What the task requires: Copy every line from the data below in which the string "each" can be found.

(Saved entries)
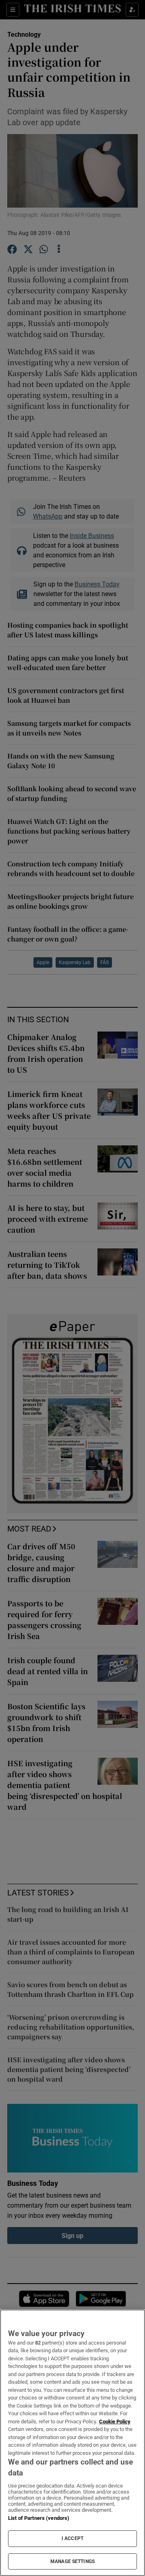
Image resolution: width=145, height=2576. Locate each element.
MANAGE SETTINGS (72, 2561)
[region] (72, 2442)
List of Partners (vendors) (38, 2518)
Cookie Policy (114, 2421)
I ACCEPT (72, 2538)
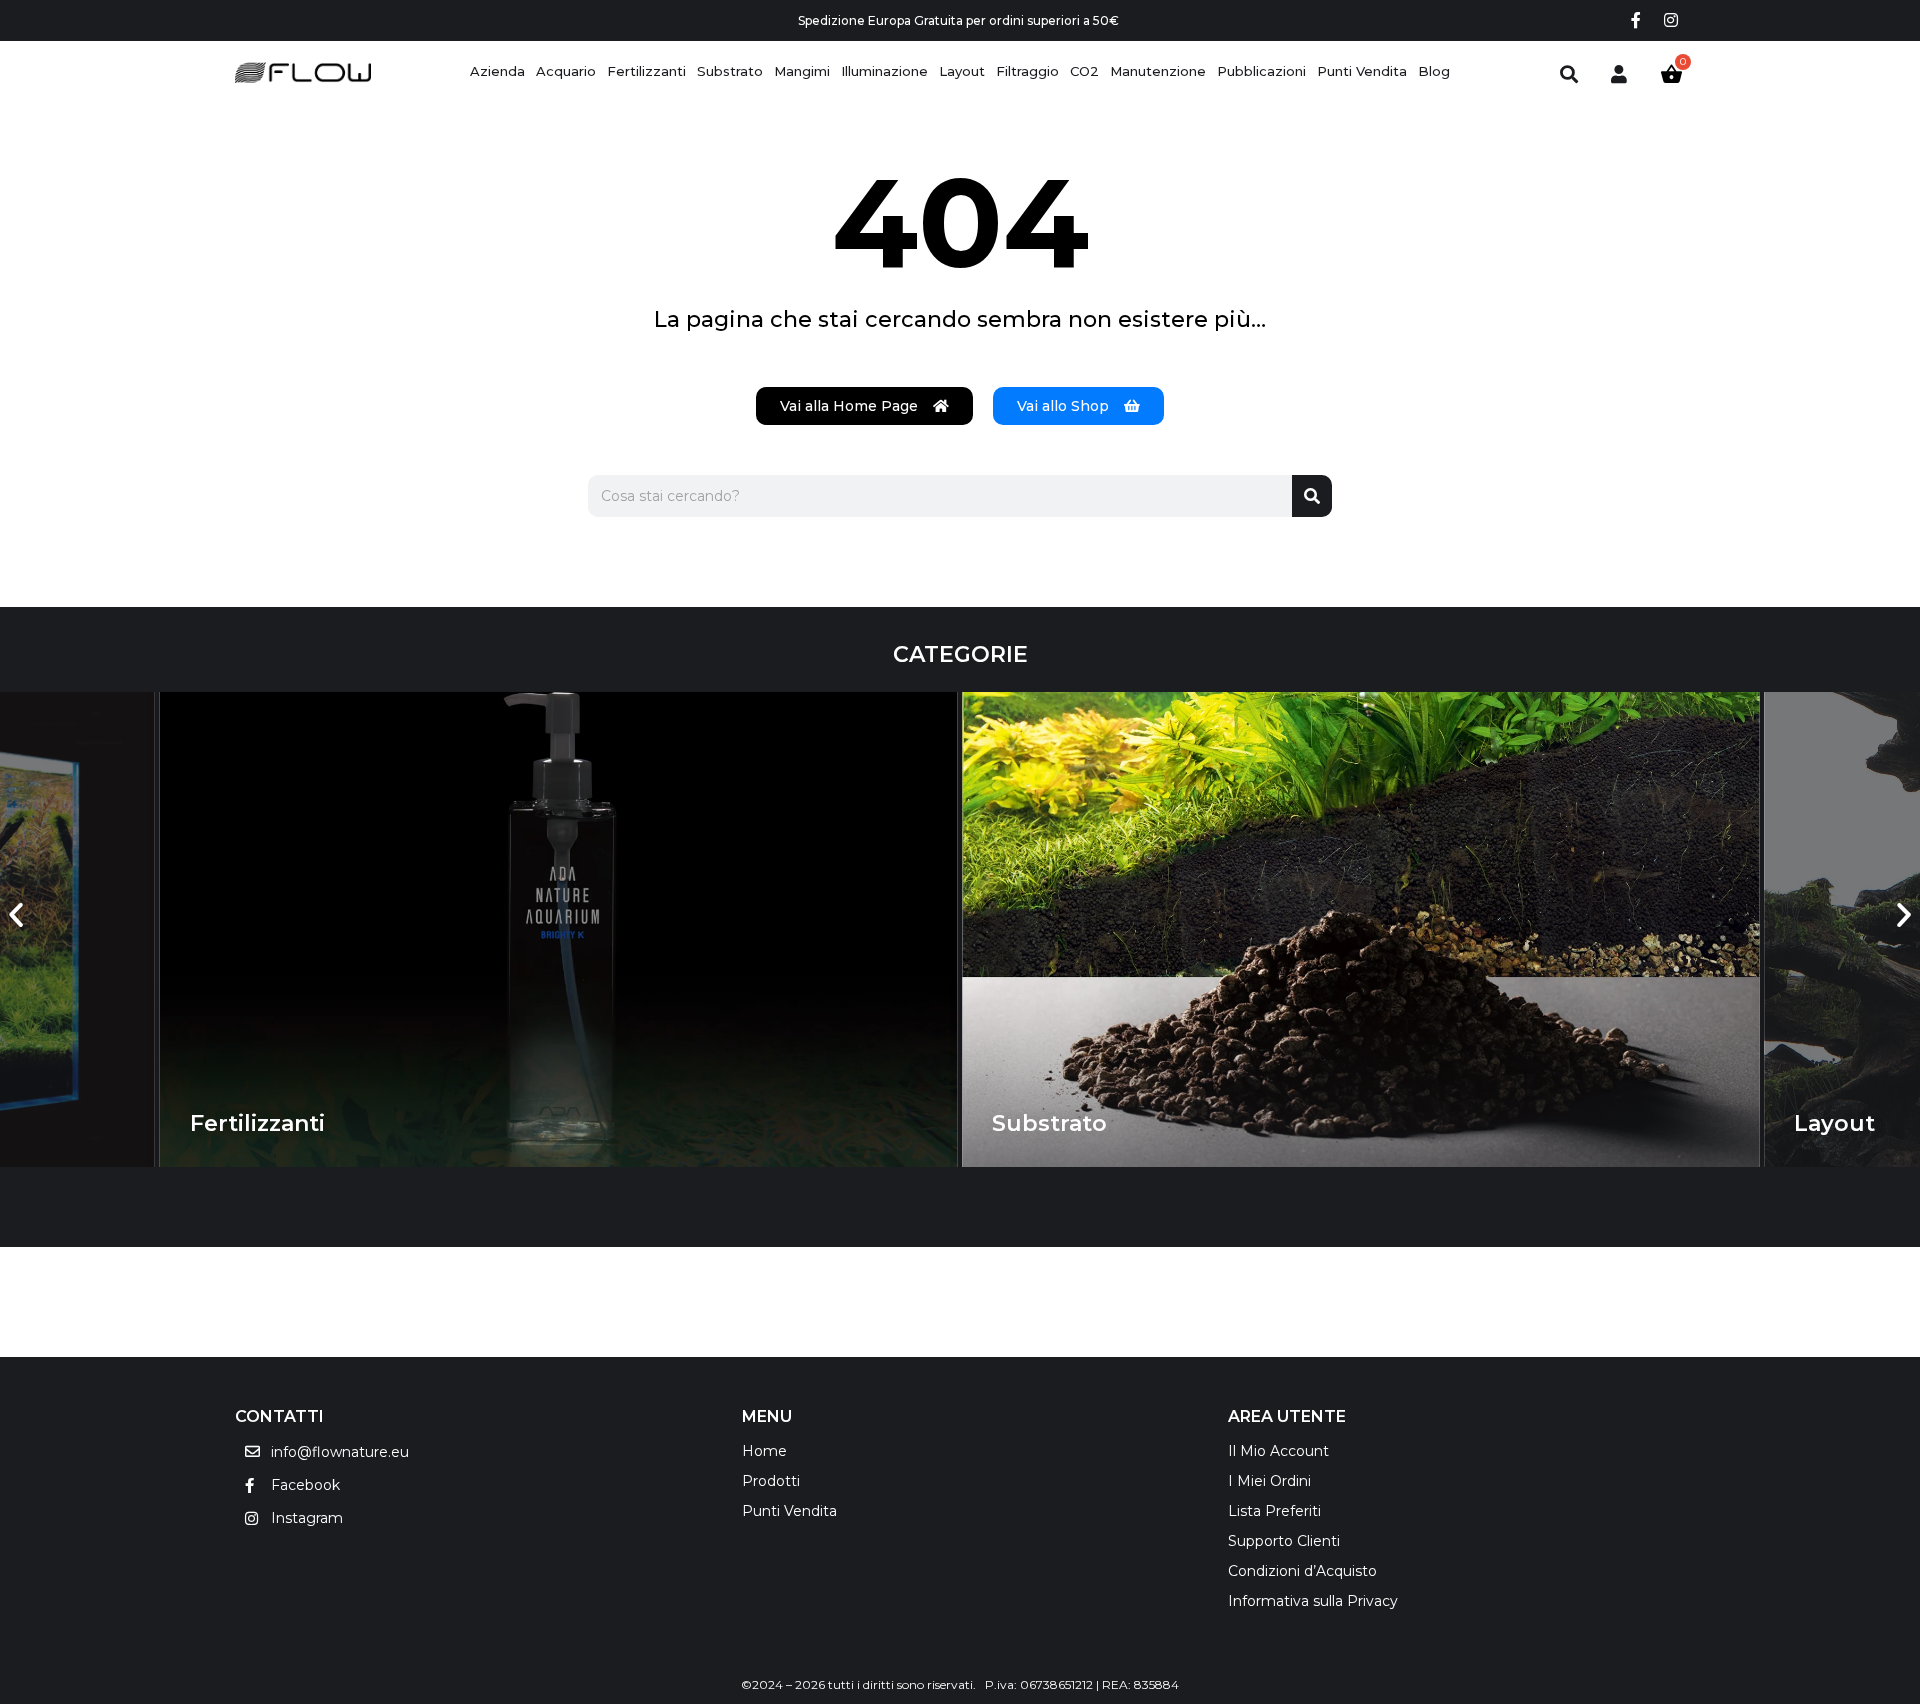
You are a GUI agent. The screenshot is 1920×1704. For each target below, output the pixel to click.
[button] (16, 915)
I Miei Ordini (1269, 1481)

Result of the task:
Image resolution: width=145, height=2576. Locate each element.
You are a GUI agent. The screenshot is 1920×1704. For each target below, output the pixel to click.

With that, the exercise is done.